Isto é África, mas não é só África

Helena Genésio*

Os povos africanos são hoje os únicos que podem tocar de perto a essência do trágico. Heiner Müller

A Medeia de Eurípides revista por um autor contemporâneo – Max Rouquette – ganha uma inesperada actualidade em África, quando Jean-Louis Martinelli, levado pela intuição de Heiner Müller, a decide encenar com actores africanos do Burkina Faso.

O sentido da tragédia antiga encontramo-lo hoje em África. Medeia abre um espaço de interrogações. Medeia transforma-se numa tragédia intemporal. Fala-nos de um tempo antigo, um tempo outro, mas também da actualidade, do nosso tempo. Medeia é uma tragédia universal mas também local – Medeia levanta questões de direito e questões de poder; questões de pertença e questões de exílio.

A versão de J.-L. Martinelli traz a Medeia a força e a vitalidade dos homens, das mulheres, do coro e das crianças; todos actores desta tragédia contemporânea – a tragédia dos povos africanos.

O espectáculo – Médée – foi apresentado nos Arcos de Miragaia, num imenso armazém amplo, vazio. A entrada neste espaço transmite ao público uma sensação de estranheza, de algum desconforto, de abandono, evocando de imediato a imagem de ambientes áridos, desabitados.

O espaço evoca outros lugares; lugares sem nome habitados por milhares de deslocados africanos que fogem à guerra, ao conflito, à perseguição, à morte. Lugares chamados campos: campos de deslocados, campos de refugiados, campos de apátridas. Lugares de passagem onde milhares de africanos reduzidos à condição de apátridas e de nómadas pousam, apenas porque reivindicam a sua existência e exigem respeito pela sua condição humana. Lembremos os milhares de africanos estacionados às portas da Europa em lugares inóspitos… lugares que poderão ser os últimos lugares da errância destes africanos sem nome, como as portas de Corinto foram o último lugar da vida de errância de Medeia.

No limite da cidade, Medeia, a pária, ocupa um espaço árido, vazio.

Entre estes dois extremos, a cidade e o vazio, uma frágil cobertura delimita o espaço/universo onde vive Medeia. Este espaço – terra de ninguém – pode ser a periferia de uma cidade africana, mas também qualquer um dos muitos campos de deslocados/desalojados de África fugidos da guerra, da violência, da fome, dos tiranos, dos grupos extremistas. Esta Medeia negra ganha novos contornos e novos significados.

### [Material fornecido]
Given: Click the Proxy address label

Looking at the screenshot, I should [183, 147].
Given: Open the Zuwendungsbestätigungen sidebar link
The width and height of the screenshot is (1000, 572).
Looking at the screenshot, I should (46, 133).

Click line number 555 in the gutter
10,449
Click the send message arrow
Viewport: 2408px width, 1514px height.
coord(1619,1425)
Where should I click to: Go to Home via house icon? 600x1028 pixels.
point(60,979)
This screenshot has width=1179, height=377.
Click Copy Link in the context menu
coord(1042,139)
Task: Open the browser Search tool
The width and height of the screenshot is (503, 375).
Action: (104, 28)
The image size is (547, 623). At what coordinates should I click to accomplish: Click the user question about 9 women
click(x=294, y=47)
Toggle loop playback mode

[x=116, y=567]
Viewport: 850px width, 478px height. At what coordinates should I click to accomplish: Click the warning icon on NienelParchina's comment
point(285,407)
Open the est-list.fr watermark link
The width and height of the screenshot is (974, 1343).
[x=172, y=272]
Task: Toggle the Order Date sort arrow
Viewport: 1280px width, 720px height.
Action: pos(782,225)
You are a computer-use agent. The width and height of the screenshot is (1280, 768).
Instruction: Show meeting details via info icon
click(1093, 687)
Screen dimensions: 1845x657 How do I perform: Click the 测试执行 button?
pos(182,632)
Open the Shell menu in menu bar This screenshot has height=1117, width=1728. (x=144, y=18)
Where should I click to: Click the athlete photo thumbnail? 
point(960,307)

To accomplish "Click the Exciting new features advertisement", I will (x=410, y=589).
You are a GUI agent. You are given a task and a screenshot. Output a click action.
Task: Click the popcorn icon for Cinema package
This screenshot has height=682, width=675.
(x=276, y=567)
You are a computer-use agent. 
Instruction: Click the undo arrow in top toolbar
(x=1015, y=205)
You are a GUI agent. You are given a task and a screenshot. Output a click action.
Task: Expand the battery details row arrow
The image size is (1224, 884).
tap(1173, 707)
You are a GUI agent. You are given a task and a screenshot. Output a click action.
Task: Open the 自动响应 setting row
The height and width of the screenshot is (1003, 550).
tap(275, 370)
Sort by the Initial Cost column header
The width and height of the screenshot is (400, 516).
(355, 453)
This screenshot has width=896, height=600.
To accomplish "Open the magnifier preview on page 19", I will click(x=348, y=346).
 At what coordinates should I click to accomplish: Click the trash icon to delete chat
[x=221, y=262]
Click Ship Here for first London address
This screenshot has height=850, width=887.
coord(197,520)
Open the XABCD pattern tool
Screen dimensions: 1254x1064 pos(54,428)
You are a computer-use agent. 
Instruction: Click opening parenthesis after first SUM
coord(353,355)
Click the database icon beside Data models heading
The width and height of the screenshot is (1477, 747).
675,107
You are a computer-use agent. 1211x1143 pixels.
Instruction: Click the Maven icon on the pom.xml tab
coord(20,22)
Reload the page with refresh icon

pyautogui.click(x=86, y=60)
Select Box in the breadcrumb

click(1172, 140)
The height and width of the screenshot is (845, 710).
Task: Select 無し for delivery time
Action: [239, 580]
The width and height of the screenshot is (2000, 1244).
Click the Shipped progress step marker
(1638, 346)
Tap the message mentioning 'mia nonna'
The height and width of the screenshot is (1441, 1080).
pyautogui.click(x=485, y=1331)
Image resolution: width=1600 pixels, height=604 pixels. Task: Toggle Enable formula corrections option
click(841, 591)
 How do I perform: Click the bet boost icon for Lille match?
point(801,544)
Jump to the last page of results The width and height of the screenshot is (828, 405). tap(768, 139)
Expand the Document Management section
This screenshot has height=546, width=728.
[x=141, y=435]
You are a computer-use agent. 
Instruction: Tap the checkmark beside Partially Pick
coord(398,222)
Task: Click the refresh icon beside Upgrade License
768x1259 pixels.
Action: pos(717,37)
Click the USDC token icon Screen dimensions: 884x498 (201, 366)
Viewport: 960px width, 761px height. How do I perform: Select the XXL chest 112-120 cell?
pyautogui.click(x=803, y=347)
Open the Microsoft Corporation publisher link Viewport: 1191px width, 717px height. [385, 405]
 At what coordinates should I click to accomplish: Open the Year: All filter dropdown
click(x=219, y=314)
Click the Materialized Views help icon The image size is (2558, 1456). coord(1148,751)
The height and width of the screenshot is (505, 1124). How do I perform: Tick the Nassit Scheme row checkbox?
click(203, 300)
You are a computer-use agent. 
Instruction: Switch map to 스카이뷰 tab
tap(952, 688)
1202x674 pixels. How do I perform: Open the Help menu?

### [Lista de tarefas]
- 1) Responde, com base no texto sobre a Medeia acima, a estas perguntas:
(a) Que autor contemporâneo reviu a Medeia de Eurípides?
(b) Martinelli decidiu encenar a peça com atores de que país?
(c) Onde foi apresentado o espetáculo Médée?
- 2) Pega no texto sobre a Medeia acima e continua-o a partir da última frase.

### [Respostas por ordem]
- 1)
(a) Max Rouquette.
(b) Do Burkina Faso.
(c) Nos Arcos de Miragaia, num imenso armazém amplo e vazio.

- 2)
A voz trágica de Medeia canta a poesia da errância e do nomadismo, aliando-se ao espaço vazio, infinito e imenso do deserto. O tema da errância e do vazio está presente em toda a peça. Como presente está a luta das mulheres pela sua dignidade, pela igualdade de género e de oportunidades; a luta contra a violência e abuso sexual, a poligamia, o abuso de poder; a necessidade de a mulher ter palavra, ter voz, ser considerada não objecto mas sujeito.

Médée é uma peça de mulheres: Medeia, a ama, o coro das mulheres. Todas do mesmo lado nesta luta intemporal pelos seus direitos. Os homens usufruem e exibem o poder ou querem tê-lo, como Jasão, seja por que preço for. As mulheres, por seu lado, para terem uma certa autonomia desenvolvem uma energia considerável. Esta energia emerge da força anímica de Medeia e do coro feminino que a acompanha.

A presença do Coro faz também a ponte com a tragédia grega; o autor coloca na sua boca poemas a que chamou salmos, que mais não são do que o prolongamento do tema dos diálogos: salmo dos caminhos, salmo do estrangeiro, salmo do abandono, salmo da angústia, salmo do nada. Salmos destinados a serem cantados, como na tragédia grega. Cantados por um coro de mulheres em Bambara, língua do Sahel.

Este grupo de mulheres canta na língua da tribo autóctone, da qual apenas retiramos a musicalidade, a forma sonora, a melodia. Esta liberdade linguística confronta-nos com a presença da língua estranha, onde o significante é mais importante do que o significado, fazendo-nos sentir e tomar consciência da presença do outro e provocando um impacto emotivo junto do espectador. O diálogo entre diferentes sonoridades apresenta o espectáculo como algo de estranho, diferente, estrangeiro. O actor estrangeiro abre o espectro sonoro da língua de acolhimento, enriquecendo-a com o seu sotaque, apresentando-se como portador de um discurso político.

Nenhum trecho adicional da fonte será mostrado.